I never thought the day would come, but I actually find myself taking issue with Donald Shoup’s recent criticism of the Cato Institute (which Randal O’Toole works for) and its own DC headquarters’ employee parking program. While I agree with Shoup’s more general critique of Cato’s stance on transportation and land use issues, and consider him to be the greatest urbanist since Jane Jacobs, his attack on Cato for giving its employees free parking appears to me to be misdirected.
The gist of his argument is that since Cato offers free parking to its employees and neighboring NPR (both on Massachusetts Ave. in DC) charges its workers for parking, NPR is taking the “free market” approach and Cato is taking the “free parking” approach. But I don’t see how this comports with Shoup’s broader research, which focuses on parking policies of governments and not private (well, sort of) entities like NPR and Cato. Corporations are allowed to take a command-and-control approach to their operations and still be considered “free market institutions” as long as they are competing in a free market, and in fact some of the most successful ones are (Facebook, for example, is still run as Mark Zuckerberg’s own personal fiefdom).
Now of course, Cato is not operating in a free market when it comes to parking. It likely was forced to build some amount of parking by law, and even if it wasn’t, the influence of neighboring areas’ land use policies looms large on a single building like Cato’s. There’s also the issue of employer-provided parking as a fringe benefit not being taxed, which Shoup mentions. He then suggests that Cato offer a parking cash-out program, whereby they pay employees who choose not to park the cash equivalent of the spot, which Cato doesn’t appear to currently offer. Maybe it’s because of the tax effect, but it seems more likely that Cato just doesn’t want to take on an added expense (paying its employees not to park) when it’s already built the parking infrastructure under the old rules.
It just doesn’t seem fair to blame Cato for what is essentially a program of government policy. Cato and all the other businesses that provide free parking are simply acting rationally when presented with status quo incentives. I do think that Cato should be working harder to do away with the incentives for cars and roads in the marketplace, but that doesn’t seem to be the argument Shoup is making in this article.

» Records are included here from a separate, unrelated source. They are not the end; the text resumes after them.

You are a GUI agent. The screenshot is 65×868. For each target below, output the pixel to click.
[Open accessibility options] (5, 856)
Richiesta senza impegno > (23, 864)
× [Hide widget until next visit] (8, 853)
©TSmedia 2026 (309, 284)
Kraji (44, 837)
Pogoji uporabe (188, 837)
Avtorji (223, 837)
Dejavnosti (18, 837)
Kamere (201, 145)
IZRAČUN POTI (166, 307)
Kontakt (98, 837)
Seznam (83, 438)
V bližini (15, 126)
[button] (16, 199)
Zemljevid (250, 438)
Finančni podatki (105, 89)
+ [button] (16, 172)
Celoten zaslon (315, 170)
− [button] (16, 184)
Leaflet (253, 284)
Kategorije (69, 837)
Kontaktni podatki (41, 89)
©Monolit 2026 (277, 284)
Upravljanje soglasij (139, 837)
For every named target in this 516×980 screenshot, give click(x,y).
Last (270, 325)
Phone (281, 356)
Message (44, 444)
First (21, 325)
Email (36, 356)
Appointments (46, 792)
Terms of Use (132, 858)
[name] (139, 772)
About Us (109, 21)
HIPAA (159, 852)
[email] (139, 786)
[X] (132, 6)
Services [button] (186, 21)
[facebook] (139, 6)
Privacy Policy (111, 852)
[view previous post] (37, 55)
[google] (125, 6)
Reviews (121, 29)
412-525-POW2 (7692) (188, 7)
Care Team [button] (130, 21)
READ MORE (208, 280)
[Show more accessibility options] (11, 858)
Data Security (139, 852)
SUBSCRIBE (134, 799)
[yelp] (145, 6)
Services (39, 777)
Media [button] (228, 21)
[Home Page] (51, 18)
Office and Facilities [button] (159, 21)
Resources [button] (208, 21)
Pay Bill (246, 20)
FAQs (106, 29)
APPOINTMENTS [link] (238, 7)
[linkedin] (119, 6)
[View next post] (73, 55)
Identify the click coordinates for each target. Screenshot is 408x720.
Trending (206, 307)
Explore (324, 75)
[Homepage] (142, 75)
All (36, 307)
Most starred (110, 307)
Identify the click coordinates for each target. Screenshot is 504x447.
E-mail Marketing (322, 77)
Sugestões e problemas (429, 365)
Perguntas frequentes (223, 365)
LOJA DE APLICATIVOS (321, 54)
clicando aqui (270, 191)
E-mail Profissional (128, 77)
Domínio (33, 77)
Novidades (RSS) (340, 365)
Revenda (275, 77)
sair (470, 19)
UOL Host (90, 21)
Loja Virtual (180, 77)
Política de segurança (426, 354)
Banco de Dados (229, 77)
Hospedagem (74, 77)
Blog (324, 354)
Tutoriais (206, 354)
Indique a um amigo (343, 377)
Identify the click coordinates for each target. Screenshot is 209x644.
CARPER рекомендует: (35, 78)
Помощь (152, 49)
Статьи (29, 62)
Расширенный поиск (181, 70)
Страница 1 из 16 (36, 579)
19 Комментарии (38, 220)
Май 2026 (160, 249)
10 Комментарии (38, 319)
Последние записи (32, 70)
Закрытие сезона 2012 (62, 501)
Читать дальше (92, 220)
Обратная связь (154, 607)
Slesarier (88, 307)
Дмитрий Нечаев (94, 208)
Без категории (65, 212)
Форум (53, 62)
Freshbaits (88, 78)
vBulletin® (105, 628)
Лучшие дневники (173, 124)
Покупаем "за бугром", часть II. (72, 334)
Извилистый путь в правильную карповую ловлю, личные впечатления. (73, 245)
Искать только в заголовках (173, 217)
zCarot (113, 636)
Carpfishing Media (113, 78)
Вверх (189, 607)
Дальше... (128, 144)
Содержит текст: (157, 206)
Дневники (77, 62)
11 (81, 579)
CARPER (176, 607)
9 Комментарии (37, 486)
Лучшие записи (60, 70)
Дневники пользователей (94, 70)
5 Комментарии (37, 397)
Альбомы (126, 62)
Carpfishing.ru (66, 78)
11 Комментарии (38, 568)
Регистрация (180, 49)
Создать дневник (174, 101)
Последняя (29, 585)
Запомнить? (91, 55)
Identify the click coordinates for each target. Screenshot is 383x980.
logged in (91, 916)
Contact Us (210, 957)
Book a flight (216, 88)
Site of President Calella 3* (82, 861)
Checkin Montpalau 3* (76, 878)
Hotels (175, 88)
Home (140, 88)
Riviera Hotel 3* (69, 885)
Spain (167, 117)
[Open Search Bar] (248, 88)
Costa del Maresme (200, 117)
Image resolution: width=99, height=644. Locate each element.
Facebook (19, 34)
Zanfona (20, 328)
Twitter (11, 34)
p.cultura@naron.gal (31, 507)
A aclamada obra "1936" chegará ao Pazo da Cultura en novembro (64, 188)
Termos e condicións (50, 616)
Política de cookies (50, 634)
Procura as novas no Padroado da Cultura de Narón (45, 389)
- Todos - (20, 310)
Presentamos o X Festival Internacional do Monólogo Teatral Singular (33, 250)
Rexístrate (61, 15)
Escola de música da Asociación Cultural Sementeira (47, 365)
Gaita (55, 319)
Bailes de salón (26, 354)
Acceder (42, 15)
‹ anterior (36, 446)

Furthermore, I’m worried that this sort of finger-waving at private firms for providing free parking will give ammo to Shoup’s critics who claim that he’s anti-free parking rather than anti-mandated and subsidized free parking. I understand that his using the examples of the NPR and Cato HQs is meant to be symbolic and rhetorical, but I personally found it to be a bit muddled. It’s only a minor disagreement, and like I said, I still have the utmost admiration for Shoup’s work, but I felt it needed to be said.